Kauf Carina, Chersoni Emmanuele, Lenci Alessandro, Fedorenko Evelina, Ivanova Anna A.. Arxiv 2024

[Paper]    
Model Architecture Prompting Survey Paper Training Techniques

Instruction-tuned LLMs can respond to explicit queries formulated as prompts, which greatly facilitates interaction with human users. However, prompt-based approaches might not always be able to tap into the wealth of implicit knowledge acquired by LLMs during pre-training. This paper presents a comprehensive study of ways to evaluate semantic plausibility in LLMs. We compare base and instruction-tuned LLM performance on an English sentence plausibility task via (a) explicit prompting and (b) implicit estimation via direct readout of the probabilities models assign to strings.

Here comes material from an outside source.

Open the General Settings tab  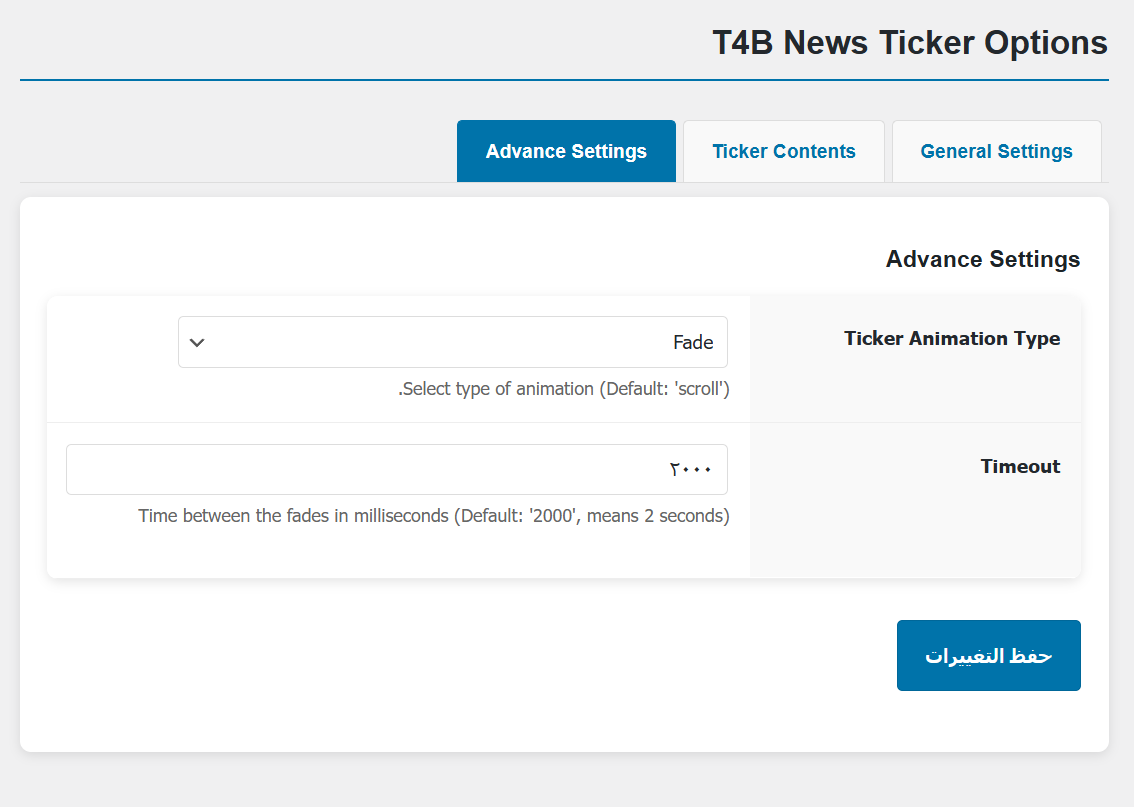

Experiment 1 shows that, across model architectures and plausibility datasets, (i) log likelihood (\(\textit{LL}\)) scores are the most reliable indicator of sentence plausibility, with zero-shot prompting yielding inconsistent and typically poor results; (ii) \(\textit{LL}\)-based performance is still inferior to human performance; (iii) instruction-tuned models have worse \(\textit{LL}\)-based performance than base models. In Experiment 2, we show that \(\textit{LL}\) scores across models are modulated by context in the expected way, showing high performance on three metrics of context-sensitive plausibility and providing a direct match to explicit human plausibility judgments. Overall, \(\textit{LL}\) estimates remain a more reliable measure of plausibility in LLMs than direct prompting.